WRITING A BOOK REVIEW
DOWNLOAD THE ACTIVITY HERE: Writing a book review activity_ ClickandCLIL
THE REASONING BEHIND THIS ACTIVITY
There are many strong pedagogical principles which justify the design and procedure of this activity. It is very similar to the description of a painting activity from a couple of months ago. First of all, writing a book review is an excellent way to develop literacy at primary level and the transferable and life-long skills of carefully structuring writing, developing critical thinking, bearing in mind author intention and adapting writing to a specific target audience. It is true that some of the language, and concepts, may seem quite complex, for example “plot” or “rhetorical question”, but these are specific words related to literacy and the topic being worked here (CALP, language of learning). It is taken for granted that these concepts and words would be worked by the teacher in class as part of an overall progression working on literacy.
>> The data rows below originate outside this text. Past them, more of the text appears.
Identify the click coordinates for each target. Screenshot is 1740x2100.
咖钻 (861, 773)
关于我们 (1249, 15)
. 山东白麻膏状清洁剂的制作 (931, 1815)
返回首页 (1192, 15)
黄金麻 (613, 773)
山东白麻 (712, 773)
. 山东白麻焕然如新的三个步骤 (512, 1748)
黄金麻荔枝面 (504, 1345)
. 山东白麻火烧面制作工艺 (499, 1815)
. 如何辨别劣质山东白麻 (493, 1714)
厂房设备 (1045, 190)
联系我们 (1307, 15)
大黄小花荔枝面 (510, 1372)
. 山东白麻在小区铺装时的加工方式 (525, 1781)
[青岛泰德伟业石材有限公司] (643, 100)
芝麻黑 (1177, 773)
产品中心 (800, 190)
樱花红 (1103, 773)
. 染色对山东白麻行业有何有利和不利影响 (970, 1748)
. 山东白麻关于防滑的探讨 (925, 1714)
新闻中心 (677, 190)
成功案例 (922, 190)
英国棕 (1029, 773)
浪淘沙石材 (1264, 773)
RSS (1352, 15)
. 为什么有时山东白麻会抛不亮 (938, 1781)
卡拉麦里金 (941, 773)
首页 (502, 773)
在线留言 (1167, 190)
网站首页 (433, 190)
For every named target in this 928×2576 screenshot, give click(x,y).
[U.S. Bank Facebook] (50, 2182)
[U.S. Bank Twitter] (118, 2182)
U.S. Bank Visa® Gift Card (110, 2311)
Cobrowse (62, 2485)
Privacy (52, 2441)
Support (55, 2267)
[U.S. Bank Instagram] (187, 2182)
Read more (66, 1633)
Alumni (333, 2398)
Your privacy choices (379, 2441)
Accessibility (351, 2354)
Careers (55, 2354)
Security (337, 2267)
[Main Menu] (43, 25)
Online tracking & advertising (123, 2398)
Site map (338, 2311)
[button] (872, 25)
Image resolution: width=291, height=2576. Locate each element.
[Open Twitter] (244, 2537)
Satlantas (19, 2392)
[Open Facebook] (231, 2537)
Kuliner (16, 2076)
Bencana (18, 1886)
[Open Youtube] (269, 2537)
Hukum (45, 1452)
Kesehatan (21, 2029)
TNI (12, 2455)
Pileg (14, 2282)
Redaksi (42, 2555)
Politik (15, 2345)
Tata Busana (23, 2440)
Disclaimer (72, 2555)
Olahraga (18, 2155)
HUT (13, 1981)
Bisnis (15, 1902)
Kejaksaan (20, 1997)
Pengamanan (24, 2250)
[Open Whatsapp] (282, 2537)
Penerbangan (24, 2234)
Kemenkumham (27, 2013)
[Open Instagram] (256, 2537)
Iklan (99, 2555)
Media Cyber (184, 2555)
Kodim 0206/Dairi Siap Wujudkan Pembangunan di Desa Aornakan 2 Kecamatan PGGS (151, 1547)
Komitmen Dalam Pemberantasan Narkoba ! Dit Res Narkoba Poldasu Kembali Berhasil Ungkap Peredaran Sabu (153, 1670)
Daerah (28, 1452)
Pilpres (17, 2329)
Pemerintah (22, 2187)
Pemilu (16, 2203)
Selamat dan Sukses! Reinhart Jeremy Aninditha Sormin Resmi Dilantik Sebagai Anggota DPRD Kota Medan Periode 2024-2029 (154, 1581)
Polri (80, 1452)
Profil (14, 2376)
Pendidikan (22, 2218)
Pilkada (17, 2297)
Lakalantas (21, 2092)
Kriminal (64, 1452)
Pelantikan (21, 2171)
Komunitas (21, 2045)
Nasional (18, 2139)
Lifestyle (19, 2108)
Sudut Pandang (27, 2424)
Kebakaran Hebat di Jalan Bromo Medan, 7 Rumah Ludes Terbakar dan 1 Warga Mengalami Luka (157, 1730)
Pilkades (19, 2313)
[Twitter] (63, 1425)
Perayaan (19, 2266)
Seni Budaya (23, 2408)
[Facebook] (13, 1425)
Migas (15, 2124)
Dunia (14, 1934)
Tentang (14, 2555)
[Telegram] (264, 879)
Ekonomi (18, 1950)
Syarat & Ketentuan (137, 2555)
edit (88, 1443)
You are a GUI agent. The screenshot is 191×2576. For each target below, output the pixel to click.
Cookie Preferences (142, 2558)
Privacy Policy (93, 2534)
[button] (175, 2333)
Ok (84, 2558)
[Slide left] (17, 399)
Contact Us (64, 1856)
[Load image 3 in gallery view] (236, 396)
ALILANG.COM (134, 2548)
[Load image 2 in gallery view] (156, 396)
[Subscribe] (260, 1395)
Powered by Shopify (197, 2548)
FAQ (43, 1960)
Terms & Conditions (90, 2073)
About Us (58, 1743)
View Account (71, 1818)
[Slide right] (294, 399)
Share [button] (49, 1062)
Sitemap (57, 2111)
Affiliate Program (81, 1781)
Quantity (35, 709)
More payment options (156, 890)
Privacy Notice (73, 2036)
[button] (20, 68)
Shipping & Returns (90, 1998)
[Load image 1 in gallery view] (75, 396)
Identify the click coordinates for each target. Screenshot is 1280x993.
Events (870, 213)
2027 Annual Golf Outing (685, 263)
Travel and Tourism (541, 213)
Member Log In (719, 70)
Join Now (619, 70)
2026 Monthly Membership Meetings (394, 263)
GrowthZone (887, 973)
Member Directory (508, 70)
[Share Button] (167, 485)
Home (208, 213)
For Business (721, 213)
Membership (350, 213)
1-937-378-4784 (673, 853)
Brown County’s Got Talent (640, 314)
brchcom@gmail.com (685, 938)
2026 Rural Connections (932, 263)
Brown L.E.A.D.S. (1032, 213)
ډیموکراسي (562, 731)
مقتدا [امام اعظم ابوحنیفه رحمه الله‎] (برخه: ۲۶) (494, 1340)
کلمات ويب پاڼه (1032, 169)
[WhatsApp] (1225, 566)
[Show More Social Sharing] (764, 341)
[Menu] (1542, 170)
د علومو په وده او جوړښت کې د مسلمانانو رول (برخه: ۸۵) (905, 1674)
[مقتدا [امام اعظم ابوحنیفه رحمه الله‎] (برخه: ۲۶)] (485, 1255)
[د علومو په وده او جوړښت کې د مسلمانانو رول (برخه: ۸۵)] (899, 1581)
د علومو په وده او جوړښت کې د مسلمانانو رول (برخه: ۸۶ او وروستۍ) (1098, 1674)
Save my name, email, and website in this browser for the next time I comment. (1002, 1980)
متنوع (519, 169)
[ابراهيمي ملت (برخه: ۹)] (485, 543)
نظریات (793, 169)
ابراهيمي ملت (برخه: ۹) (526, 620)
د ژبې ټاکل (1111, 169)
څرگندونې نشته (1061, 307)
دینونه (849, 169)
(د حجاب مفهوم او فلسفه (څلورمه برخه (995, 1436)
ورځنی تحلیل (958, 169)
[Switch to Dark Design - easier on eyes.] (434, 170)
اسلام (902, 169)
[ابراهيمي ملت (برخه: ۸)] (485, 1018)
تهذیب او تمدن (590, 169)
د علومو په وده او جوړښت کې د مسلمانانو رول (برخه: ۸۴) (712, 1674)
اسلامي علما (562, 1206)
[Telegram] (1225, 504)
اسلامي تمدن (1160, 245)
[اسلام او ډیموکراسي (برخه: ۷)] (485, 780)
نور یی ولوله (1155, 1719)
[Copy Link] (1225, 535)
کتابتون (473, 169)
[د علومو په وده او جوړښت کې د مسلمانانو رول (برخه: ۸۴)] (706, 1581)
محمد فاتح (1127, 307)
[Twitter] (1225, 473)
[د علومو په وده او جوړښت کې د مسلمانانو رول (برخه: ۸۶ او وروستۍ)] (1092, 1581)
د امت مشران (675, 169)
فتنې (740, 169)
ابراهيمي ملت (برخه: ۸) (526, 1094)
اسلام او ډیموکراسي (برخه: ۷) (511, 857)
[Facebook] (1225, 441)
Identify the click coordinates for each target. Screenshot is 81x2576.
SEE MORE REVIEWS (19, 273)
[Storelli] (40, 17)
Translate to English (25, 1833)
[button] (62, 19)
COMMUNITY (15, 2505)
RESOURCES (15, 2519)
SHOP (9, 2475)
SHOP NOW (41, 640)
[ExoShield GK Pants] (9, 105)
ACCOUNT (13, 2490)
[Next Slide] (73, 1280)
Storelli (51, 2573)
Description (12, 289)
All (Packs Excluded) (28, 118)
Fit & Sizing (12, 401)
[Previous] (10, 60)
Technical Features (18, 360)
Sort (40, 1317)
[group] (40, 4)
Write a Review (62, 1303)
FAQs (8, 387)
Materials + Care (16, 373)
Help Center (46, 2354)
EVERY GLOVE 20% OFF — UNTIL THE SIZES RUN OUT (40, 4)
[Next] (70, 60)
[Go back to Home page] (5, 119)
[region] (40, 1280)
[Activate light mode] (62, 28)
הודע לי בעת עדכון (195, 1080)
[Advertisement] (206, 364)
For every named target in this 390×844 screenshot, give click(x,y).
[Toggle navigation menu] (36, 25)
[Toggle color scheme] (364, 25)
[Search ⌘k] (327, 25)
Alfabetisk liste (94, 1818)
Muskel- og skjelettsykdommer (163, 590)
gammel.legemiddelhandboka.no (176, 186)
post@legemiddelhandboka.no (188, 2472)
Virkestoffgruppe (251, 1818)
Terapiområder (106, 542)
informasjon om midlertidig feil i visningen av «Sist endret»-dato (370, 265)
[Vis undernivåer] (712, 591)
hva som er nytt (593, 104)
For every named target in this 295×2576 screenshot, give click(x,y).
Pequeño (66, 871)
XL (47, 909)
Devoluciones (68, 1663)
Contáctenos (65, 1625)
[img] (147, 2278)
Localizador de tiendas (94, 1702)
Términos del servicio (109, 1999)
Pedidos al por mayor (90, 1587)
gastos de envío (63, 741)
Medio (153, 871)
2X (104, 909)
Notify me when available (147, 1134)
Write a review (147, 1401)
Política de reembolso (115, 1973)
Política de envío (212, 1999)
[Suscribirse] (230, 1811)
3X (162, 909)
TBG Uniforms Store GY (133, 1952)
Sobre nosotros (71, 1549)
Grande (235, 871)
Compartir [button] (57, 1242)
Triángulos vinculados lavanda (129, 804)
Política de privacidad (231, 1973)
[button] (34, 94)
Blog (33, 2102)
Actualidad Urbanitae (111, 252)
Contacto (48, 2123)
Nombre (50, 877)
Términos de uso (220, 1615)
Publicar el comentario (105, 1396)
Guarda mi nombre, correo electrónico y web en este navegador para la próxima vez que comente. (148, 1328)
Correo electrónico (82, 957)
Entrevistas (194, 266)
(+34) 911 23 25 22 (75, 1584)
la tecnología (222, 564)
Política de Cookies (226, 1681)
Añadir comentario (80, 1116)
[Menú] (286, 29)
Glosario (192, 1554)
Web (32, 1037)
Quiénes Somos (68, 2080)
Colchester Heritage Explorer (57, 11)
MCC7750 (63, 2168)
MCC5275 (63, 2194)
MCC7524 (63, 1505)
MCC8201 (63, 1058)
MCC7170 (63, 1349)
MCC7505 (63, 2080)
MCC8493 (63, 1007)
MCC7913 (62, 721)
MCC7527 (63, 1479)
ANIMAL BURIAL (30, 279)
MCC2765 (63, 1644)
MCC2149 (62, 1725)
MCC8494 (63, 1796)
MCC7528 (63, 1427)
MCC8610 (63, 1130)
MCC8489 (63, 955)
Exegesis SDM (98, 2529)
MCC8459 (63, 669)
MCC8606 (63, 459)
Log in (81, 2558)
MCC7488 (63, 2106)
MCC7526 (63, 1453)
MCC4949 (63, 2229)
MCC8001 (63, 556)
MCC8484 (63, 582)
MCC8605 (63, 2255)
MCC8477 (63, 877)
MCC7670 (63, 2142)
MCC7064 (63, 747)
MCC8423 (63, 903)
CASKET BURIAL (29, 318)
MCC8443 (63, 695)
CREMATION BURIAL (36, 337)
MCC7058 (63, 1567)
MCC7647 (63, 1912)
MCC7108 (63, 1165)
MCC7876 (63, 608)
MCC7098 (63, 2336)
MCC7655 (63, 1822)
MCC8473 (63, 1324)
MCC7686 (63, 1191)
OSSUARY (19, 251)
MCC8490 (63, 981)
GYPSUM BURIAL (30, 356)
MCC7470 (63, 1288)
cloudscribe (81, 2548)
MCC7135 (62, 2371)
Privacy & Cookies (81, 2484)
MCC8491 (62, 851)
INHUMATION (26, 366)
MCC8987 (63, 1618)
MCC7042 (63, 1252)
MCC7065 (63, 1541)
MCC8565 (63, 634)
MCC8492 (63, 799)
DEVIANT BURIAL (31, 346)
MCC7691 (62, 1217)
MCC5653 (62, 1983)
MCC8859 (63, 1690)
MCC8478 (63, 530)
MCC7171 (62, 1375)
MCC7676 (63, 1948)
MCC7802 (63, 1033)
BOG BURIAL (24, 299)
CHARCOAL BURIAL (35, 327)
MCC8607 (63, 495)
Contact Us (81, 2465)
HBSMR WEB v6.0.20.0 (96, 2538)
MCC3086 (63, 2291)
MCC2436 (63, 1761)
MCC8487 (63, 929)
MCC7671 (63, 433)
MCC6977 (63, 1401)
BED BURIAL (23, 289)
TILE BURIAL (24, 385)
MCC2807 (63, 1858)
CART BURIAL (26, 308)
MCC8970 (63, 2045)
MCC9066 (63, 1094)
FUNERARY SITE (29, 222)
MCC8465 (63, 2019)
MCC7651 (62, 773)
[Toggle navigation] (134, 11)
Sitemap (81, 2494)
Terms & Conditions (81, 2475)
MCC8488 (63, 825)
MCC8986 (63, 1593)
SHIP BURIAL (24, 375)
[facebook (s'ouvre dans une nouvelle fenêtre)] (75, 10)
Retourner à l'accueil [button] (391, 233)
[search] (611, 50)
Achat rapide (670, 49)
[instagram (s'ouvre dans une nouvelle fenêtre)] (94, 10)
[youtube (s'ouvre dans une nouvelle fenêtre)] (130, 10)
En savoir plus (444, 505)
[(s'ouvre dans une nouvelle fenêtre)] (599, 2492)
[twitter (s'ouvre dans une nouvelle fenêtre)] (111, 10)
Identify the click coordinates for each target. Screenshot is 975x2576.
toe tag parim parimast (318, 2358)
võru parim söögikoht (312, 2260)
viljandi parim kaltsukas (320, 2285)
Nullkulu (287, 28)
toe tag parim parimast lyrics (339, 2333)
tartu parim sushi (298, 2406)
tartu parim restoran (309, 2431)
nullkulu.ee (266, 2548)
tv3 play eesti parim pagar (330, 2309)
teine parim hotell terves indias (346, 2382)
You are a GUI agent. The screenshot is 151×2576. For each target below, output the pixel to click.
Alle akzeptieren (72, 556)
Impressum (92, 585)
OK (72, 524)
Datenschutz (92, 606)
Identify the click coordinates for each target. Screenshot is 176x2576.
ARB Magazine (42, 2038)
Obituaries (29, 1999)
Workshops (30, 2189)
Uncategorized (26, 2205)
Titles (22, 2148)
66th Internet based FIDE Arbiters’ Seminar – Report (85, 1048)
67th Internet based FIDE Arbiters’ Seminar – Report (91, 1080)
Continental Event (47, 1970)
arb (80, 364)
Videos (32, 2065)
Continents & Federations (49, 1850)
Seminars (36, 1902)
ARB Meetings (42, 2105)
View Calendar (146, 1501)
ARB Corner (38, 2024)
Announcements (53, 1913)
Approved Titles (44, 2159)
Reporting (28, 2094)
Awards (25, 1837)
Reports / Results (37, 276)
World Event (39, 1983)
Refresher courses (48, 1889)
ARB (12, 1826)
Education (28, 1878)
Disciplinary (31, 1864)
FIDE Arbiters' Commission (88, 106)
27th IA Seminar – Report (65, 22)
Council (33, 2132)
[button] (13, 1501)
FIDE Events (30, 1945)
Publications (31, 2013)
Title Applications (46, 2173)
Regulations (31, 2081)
The lesson progression starts with LOTS (Low order thinking skills) identifying and matching (understanding in Bloom’s taxonomy) moving towards HOTS (High order thinking skills) analyzing content and structure (analyzing in Bloom’s taxonomy), evaluating the fourth review and offering suggestions for improvement (evaluating and creating in Bloom’s taxonomy). The next step is writing their own original book reviews (again, creating in Bloom’s taxonomy). The final step goes beyond cognition to metacognition because students have to evaluate their classmates’ reviews with the rubrics, which is an example of formative assessment or assessment for learning and helps learners to become conscious of their own cognitive processes and learning. Finally, this activity is for fifth of primary but it could be adapted depending on the level. Taking into account that these book reviews were written by native speaking eight year-olds, cognitively this would not be too ambitious to do with children of fifth grade of primary in Spain as long as they are provided sufficient scaffolding. Essentially this is a challenging task which has been broken into careful, scaffolded steps so that the learners can do something that would have been too difficult for them at the beginning of the lesson sequence.